Ab initio calculations of the structural, energetic and vibrational properties of some hydrogen bonded and van der Waals dimers .3. The formaldehyde dimer

The structures, energies and atomic charges of five dimers of formaldehyde have been examined by means of ab initio molecular orbital theory, using the Gaussian-90 computer program at the second-order level of Moller-Plesset perturbation theory and the 6-31G split valence Gaussian basis set, augmented with polarization and diffuse functions (6-31++G**). These dimers are distinguished by the relative orientations of the monomer planes (coplanar, parallel or perpendicular) and dipoles (collinear, parallel or antiparallel).
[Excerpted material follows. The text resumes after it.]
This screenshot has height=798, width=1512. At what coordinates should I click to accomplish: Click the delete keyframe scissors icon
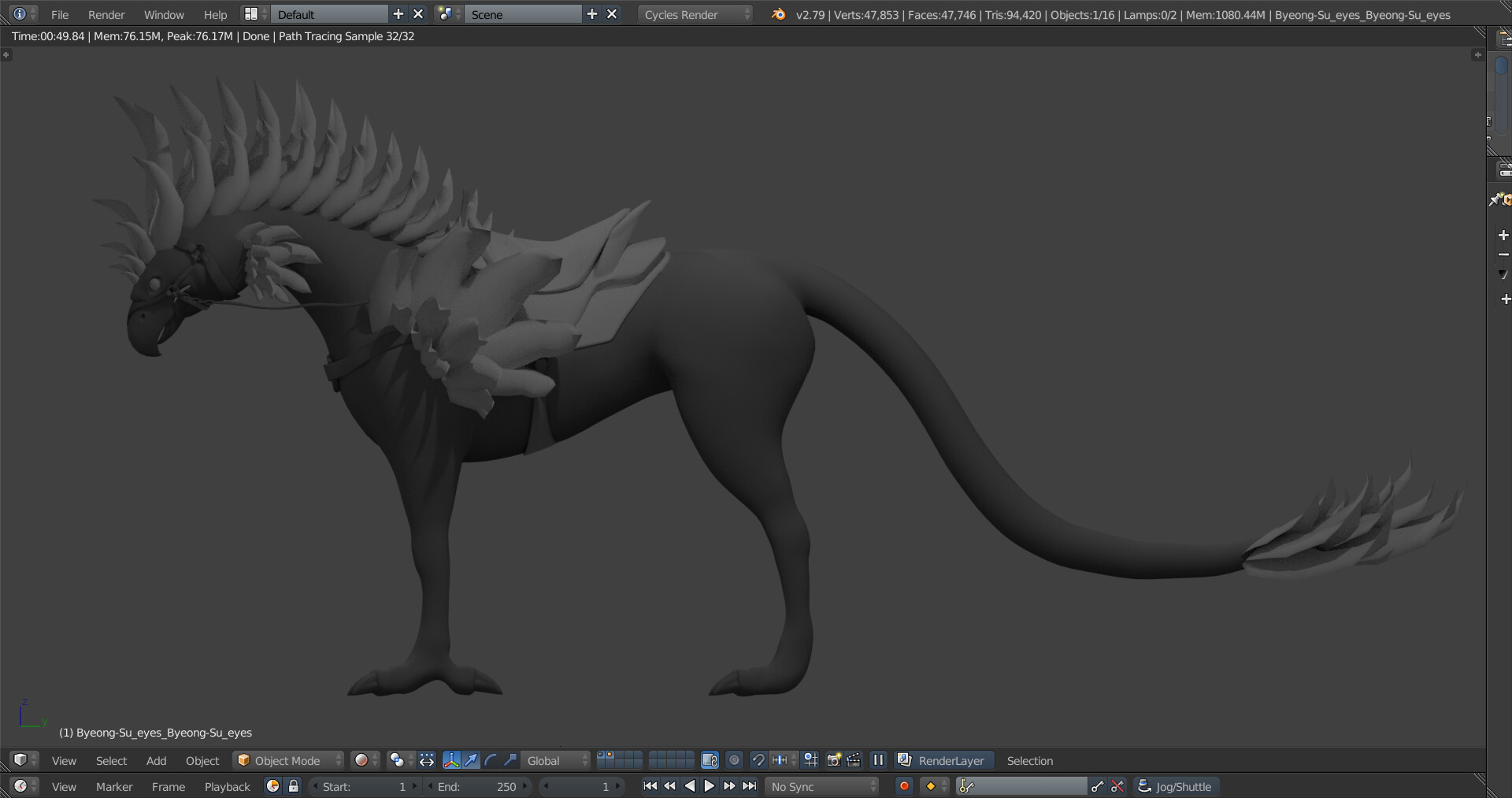point(1117,785)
Three of the dimers were found to be genuine minima on the potential energy surface. These are a C-s structure with its dipoles antiparallel and its molecular planes perpendicular; a coplanar species of C-2h symmetry with antiparallel monomer dipoles; and a C-2v adduct with the dipoles collinear and the molecular planes perpendicular. The infrared spectra (wavenumbers and intensities) of these three dimers were computed, and the wavenumber shifts and intensity changes on dimerization were derived. The perturbations of these spectroscopic properties are compared with those observed for formaldehyde isolated in argon and nitrogen matrices at cryogenic temperatures, and the most probable structure is deduced in the light of all the available spectroscopic evidence. (C) 1997 Elsevier Science B.V.